ЗАДАНИЯ:
- 1) Верните слово в слово весь текст об изданиях Ахматовой.
- 2) Перепечатайте без изменений участок записей от строки, где есть «Where should I», до строки, где есть «pos(181,257)», включая обе эти строки.

------ ТЕКСТ ДЛЯ ЧТЕНИЯ

Партийное постановление "О журналах "Звезда" и "Ленинград" 1946 года не только поставило жизнь А. А. Ахматовой под угрозу непосредственных репрессий, но продолжало отбрасывать свою тень спустя десятилетие, с наступлением послесталинской эпохи. Это выразилось прежде всего в скудости, даже единичности издательских публикаций, среди которых ее предсмертный сборник "Бег времени", сокращенный и цензурированный, оказался па время самым полным собранием стихов Ахматовой.
Однако вскоре после ее смерти, как будто издательства только того и ждали, одна за другой стали обнародоваться более или менее повторяющиеся версии того же сборника, пока в 1976 году не вышло научно составленное, почти академическое (но опять же подвергнутое цензуре) издание "Библиотеки поэта" с предисловием А. Суркова. Автор текста некогда популярного фронтового шлягера и в то же время крупный литературный чиновник, Сурков попытался создать образ поэтессы, значительно отличающийся от того, каким он представал в докладе Жданова. Апеллируя не столько к читателю, сколько, по-видимому, к идеологическому начальству, как бы оправдывая выпуск книги, он подчеркнул прежде всего очевидный патриотизм Ахматовой, приведя в доказательство ее стихотворение "Мужество".
Действительно, некоторые строки "Мужества" в контексте времени их написания (1942 год) и в контексте сурковской статьи выглядели вполне как военно-патриотический плакат. Однако содержавшийся там призыв сохранить русскую речь переводил смысл стихотворения в совершенно иной план. Вместе с клятвою пронести слово "свободным и чистым" этот призыв не мог не являться ответом на строки погибшего к тому времени в сталинском лагере О. Мандельштама "Сохрани мою речь навсегда..." — стихи, прямо адресованные Ахматовой.

------------
------ ИСХОДНЫЕ ЗАПИСИ

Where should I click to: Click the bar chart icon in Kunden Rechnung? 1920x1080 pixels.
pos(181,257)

------------
------ ИСХОДНЫЕ ЗАПИСИ

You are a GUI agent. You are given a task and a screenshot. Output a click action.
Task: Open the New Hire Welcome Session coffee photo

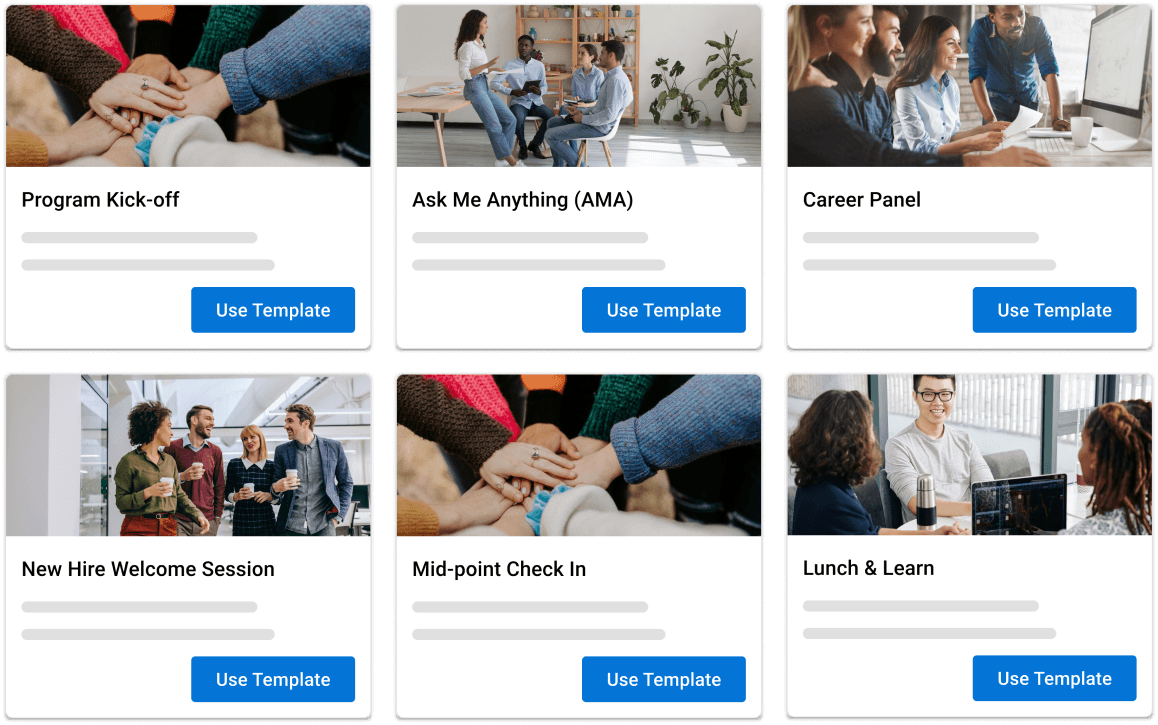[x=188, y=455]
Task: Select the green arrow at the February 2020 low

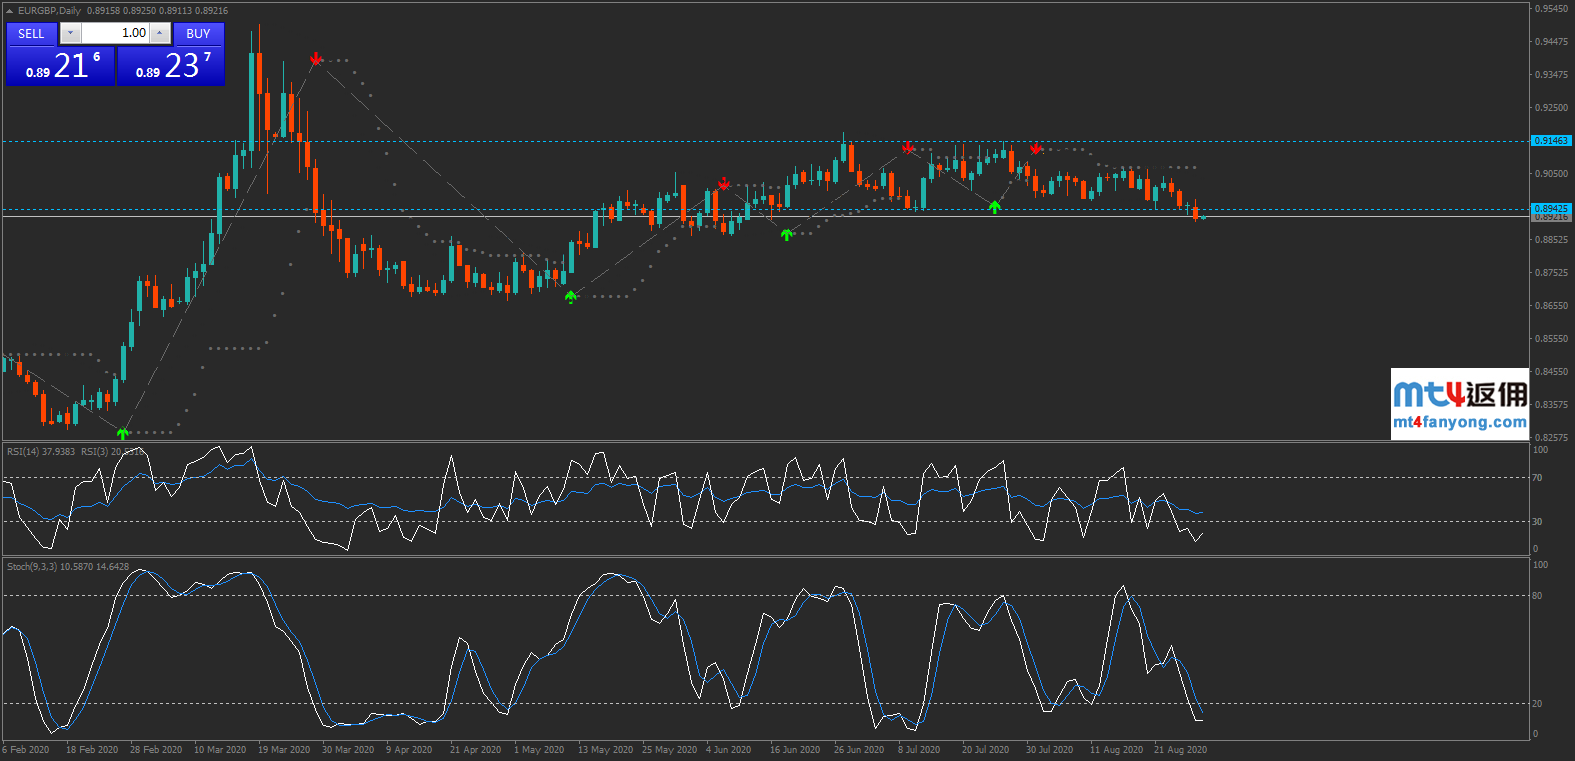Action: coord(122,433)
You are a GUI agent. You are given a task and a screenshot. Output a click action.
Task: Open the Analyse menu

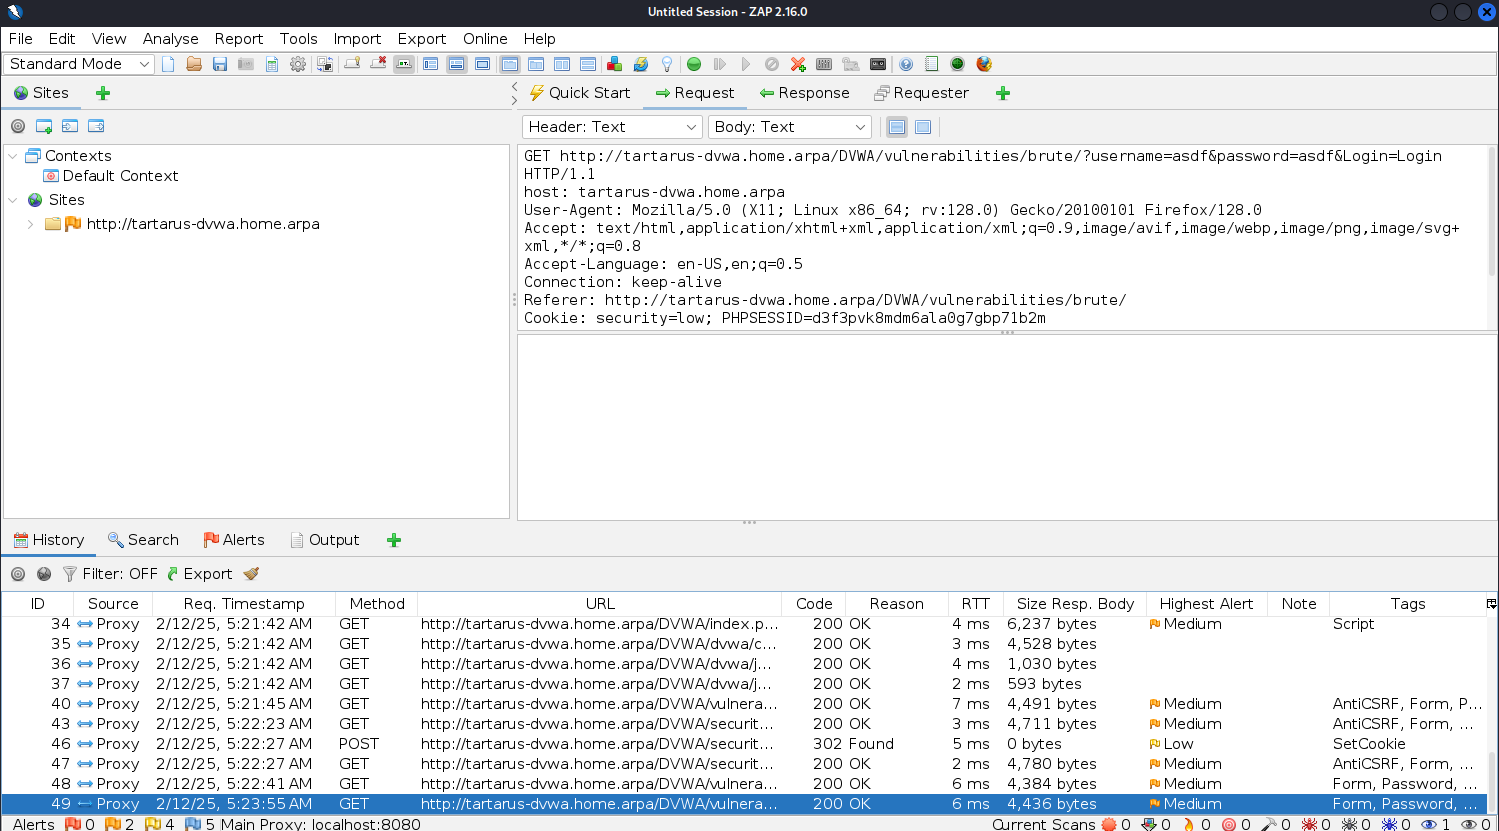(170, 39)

------------
------ ИСХОДНЫЕ ЗАПИСИ

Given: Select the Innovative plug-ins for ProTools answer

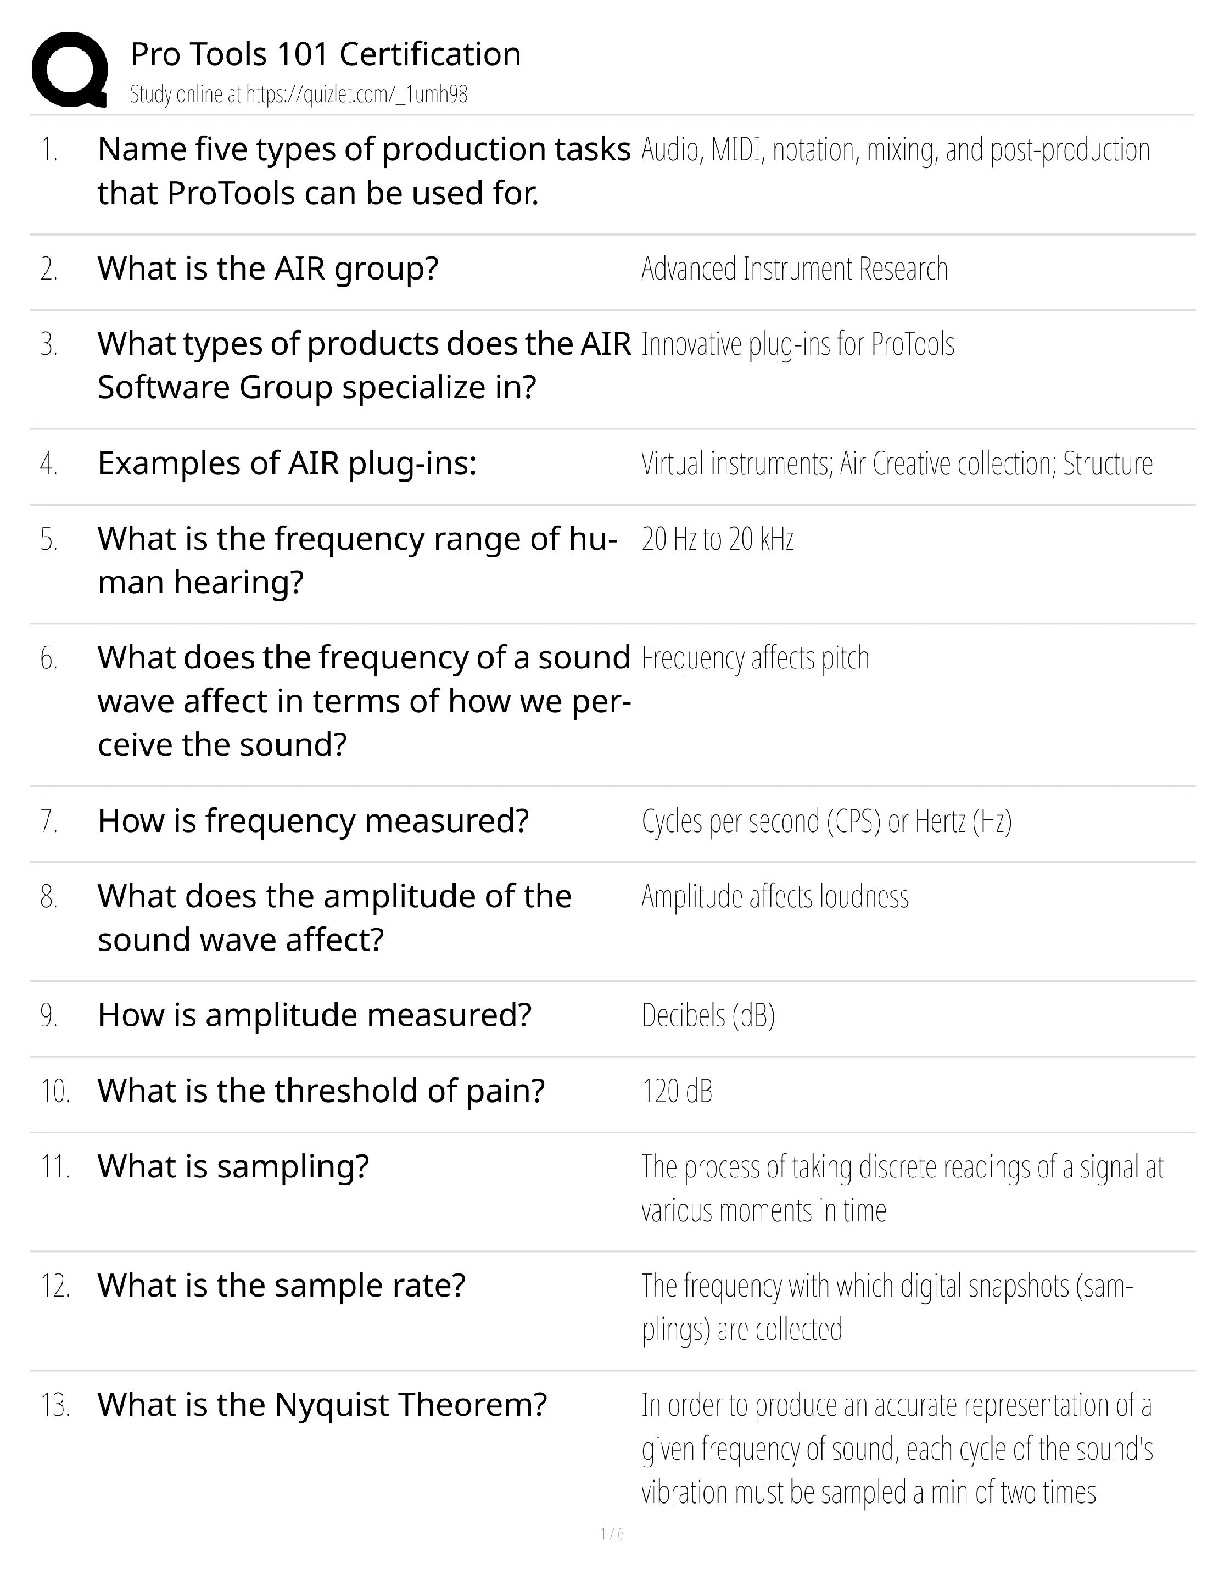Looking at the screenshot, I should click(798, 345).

------------

ОТВЕТЫ ПО ЗАДАНИЯМ:
- 1)
Партийное постановление "О журналах "Звезда" и "Ленинград" 1946 года не только поставило жизнь А. А. Ахматовой под угрозу непосредственных репрессий, но продолжало отбрасывать свою тень спустя десятилетие, с наступлением послесталинской эпохи. Это выразилось прежде всего в скудости, даже единичности издательских публикаций, среди которых ее предсмертный сборник "Бег времени", сокращенный и цензурированный, оказался па время самым полным собранием стихов Ахматовой.
Однако вскоре после ее смерти, как будто издательства только того и ждали, одна за другой стали обнародоваться более или менее повторяющиеся версии того же сборника, пока в 1976 году не вышло научно составленное, почти академическое (но опять же подвергнутое цензуре) издание "Библиотеки поэта" с предисловием А. Суркова. Автор текста некогда популярного фронтового шлягера и в то же время крупный литературный чиновник, Сурков попытался создать образ поэтессы, значительно отличающийся от того, каким он представал в докладе Жданова. Апеллируя не столько к читателю, сколько, по-видимому, к идеологическому начальству, как бы оправдывая выпуск книги, он подчеркнул прежде всего очевидный патриотизм Ахматовой, приведя в доказательство ее стихотворение "Мужество".
Действительно, некоторые строки "Мужества" в контексте времени их написания (1942 год) и в контексте сурковской статьи выглядели вполне как военно-патриотический плакат. Однако содержавшийся там призыв сохранить русскую речь переводил смысл стихотворения в совершенно иной план. Вместе с клятвою пронести слово "свободным и чистым" этот призыв не мог не являться ответом на строки погибшего к тому времени в сталинском лагере О. Мандельштама "Сохрани мою речь навсегда..." — стихи, прямо адресованные Ахматовой.

- 2)
Where should I click to: Click the bar chart icon in Kunden Rechnung? 1920x1080 pixels.
pos(181,257)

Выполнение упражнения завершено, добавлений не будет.